Copy every line of the records that includes the word "click".

Pixel coordinate grounding data
◆ ◆ ◆ ◆ ◆ ◆ ◆

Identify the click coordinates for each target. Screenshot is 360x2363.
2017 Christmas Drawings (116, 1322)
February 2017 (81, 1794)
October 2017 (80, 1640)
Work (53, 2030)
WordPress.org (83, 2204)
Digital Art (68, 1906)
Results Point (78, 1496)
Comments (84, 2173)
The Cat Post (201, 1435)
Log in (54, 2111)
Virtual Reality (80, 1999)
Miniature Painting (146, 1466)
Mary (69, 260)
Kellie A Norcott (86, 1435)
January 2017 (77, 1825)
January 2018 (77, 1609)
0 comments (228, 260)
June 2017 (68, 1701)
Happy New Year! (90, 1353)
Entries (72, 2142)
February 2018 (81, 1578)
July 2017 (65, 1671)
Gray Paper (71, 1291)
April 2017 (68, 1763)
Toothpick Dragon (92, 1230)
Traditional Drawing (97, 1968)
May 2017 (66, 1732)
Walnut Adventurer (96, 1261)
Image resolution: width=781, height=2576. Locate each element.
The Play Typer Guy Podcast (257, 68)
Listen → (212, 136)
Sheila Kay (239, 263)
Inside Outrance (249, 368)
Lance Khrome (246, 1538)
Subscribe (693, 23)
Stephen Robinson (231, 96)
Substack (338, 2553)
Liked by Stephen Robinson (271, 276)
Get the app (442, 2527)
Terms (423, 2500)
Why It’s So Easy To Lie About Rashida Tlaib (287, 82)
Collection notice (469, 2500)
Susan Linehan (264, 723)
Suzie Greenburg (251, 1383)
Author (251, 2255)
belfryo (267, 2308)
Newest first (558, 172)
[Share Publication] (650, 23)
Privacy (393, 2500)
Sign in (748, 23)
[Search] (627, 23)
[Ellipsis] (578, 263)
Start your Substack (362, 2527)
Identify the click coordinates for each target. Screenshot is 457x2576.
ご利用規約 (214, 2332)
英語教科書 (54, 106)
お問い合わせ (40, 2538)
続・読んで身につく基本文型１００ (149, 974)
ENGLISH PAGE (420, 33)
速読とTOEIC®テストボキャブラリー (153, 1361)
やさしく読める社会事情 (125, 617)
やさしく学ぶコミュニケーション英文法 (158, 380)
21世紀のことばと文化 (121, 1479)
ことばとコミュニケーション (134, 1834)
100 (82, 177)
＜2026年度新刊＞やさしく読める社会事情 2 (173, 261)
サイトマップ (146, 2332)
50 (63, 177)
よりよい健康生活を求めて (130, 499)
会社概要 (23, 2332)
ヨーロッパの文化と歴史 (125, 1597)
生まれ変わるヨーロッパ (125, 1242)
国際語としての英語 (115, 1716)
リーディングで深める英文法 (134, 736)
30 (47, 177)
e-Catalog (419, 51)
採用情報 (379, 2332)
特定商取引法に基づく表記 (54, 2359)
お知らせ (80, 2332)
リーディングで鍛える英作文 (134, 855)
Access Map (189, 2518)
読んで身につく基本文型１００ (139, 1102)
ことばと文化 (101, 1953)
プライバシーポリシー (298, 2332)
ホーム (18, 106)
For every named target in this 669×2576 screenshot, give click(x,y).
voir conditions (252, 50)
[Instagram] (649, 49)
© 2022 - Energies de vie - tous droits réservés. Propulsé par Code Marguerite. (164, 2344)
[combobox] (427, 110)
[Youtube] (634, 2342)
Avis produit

◆ ◆ ◆ ◆ ◆ ◆ ◆

- Result of the exercise
Identify the click coordinates for each target. Screenshot is 360x2363.
Identify the click coordinates for each target. Screenshot is 457x2576.
For every named target in this 669×2576 screenshot, give click(x,y).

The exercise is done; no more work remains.